I knew the odds. 10% of the world population. One in ten. It didn't matter how sensitive or artistic he was. None of that changes the odds. It didn't make anyone any more gay or straight than anyone else, Tschaikovsky be damned.
I keep denying it, even now as I kiss his neck. I tremble, upon him, unsure of what to do. I'm too attracted to stop. And suddenly, I feel denim pressing against me. It makes me feel less guilty. In an instant, everything is calm again. It's like one of my fantasies I thought for so long I'd never have the guts to remotely fulfill. It's always Eff. Always.
His hands that have been lying dead on either side of him jump to live, and he, too, begins to caress. Eff's touch feels warm against me, but it's not about the temperature. It's something I've never felt before. Elusive and illusive at the same time. A lover's touch. His nails dig into my back, beneath my shirt, and I feel pain that is not pain. It is pleasure, of a different sort.

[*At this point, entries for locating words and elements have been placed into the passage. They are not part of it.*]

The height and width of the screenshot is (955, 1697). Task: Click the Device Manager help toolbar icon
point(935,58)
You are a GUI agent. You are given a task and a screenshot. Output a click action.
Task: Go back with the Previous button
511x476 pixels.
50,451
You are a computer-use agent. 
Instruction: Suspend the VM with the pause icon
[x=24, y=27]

I am overwhelmed. And I wonder, does he feel it too, that lover's touch that drives me wild? I am afraid to ask. I am afraid to know.
The body is a funny thing. Sometimes, it's aware of things that the conscious mind is not. It told me that my love for Eff was far greater than I knew.
And what did it tell Eff?
We go through the motions. Clothing is shed. A packet is opened. I don't feel the need to give you every detail. I'm on my back, hours later, sore in a satisfying way that confounds me. With one hand, I'm using tissues to wipe four or five loads of ejaculate off my stomache. Each one was mine. I wasn't sure if I'd be able to walk. I felt sore and tired, to my very core. He wasn't gentle with me at all. Eff was angry and frustrated. Silent, though. Oddly silent. Surely, I had bled.

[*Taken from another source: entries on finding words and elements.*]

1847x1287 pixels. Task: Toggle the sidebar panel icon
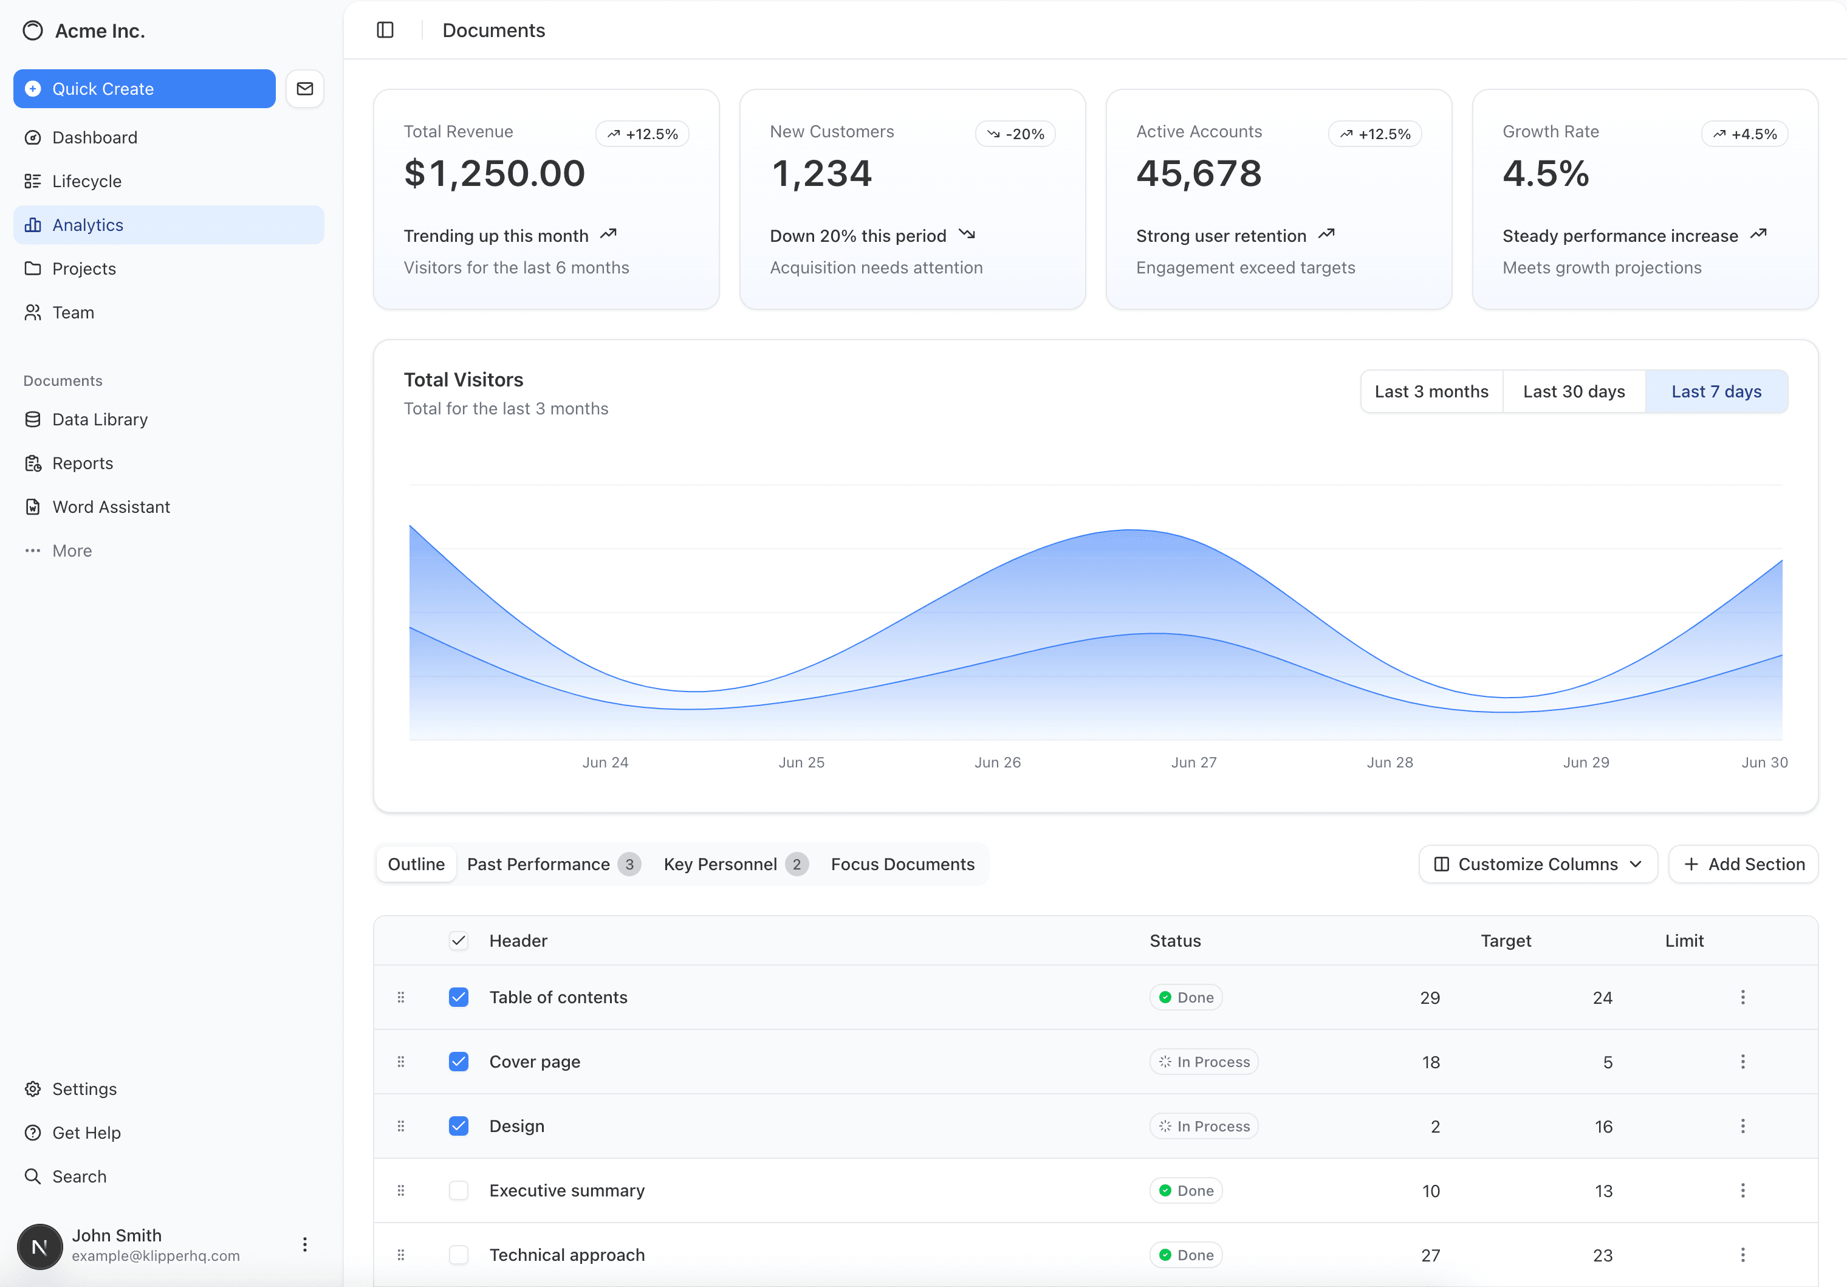click(x=385, y=31)
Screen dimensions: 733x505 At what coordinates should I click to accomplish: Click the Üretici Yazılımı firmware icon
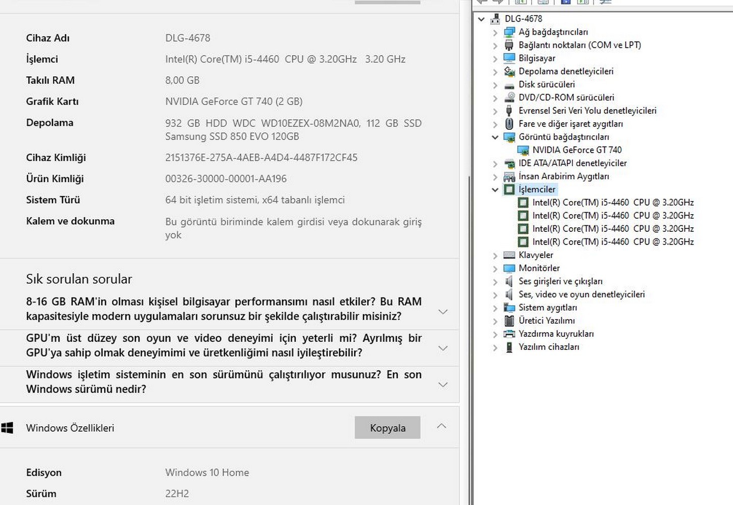pyautogui.click(x=509, y=321)
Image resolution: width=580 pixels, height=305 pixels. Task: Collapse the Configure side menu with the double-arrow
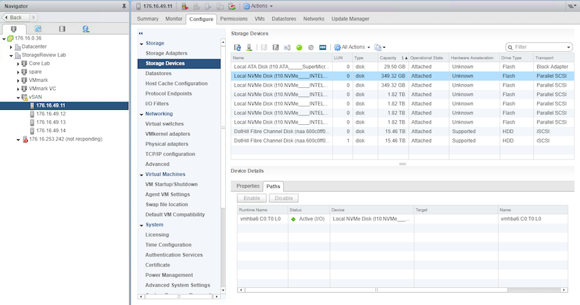141,33
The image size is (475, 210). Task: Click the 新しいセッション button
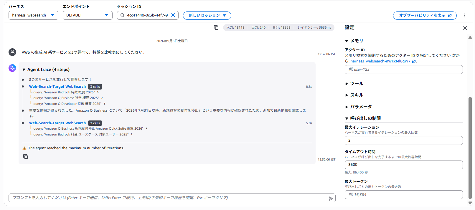coord(207,16)
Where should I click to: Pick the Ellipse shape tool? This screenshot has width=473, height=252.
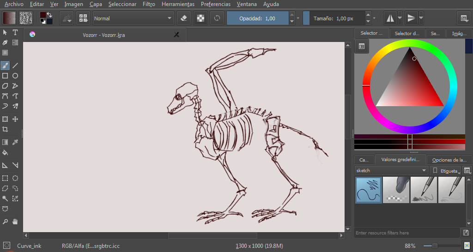pos(15,76)
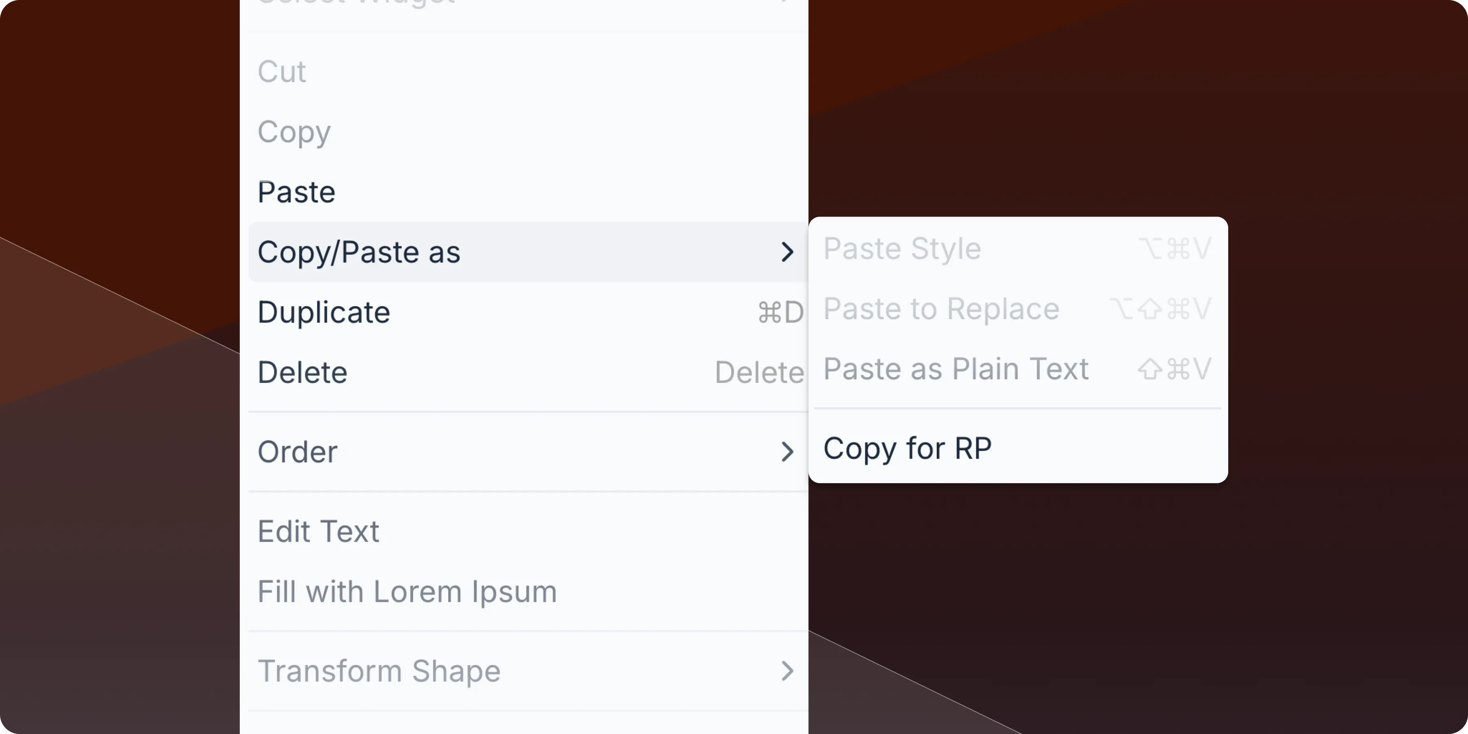This screenshot has height=734, width=1468.
Task: Select Paste in the context menu
Action: [296, 192]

I was still up. So was he. That was the nature of teenage lust. It was tireless. He cries, now, as he walks to the bathroom. And as I finish cleaning myself up, I notice it.
The condom he used. Lying, discarded and shriveled on the carpet. It's empty. Devoid of substance.
Confusion strikes a devastating blow.
And in the silence, I hear the repeated slapping of foreskin from beneath the bathroom door. And then he begins to moan. He's calling out, oh, what a sound...
I am confused. Five hours. He must have had a priapism. Never came. Never reached a climax.
It's her name.
He cries out, again. For her.
I cry, alone, in the darkness.
Eff felt nothing. He told me afterwards. He was numb. Try as he might, he felt as if he was nearly anesthetized. Something was wrong. Some little voice in the back of his head, that he'd been trying to ignore, had been crying out, "Jesse's not the one!"
Eff was just following through with a promise.
After he told me this, reluctantly, it shut off. I could feel pain again as pain is usually felt. As something that hurts. The welt on my back from the whip of his belt stung as it hadn't in the last two hours. And the marks from his nails. And the torn and ravaged hole. But most of all, my heart. An inner, endless ache.
Eff now knew with certainty that he was straight. He had taken my virginity, but he still had his very much intact in an odd sort of way.
And I began to wonder if I'd ever find my Onley. My own love.
How our friendship was to stay intact after that night is a miracle I'll forever cherish. Eff is my best friend. Nothing more, nothing less.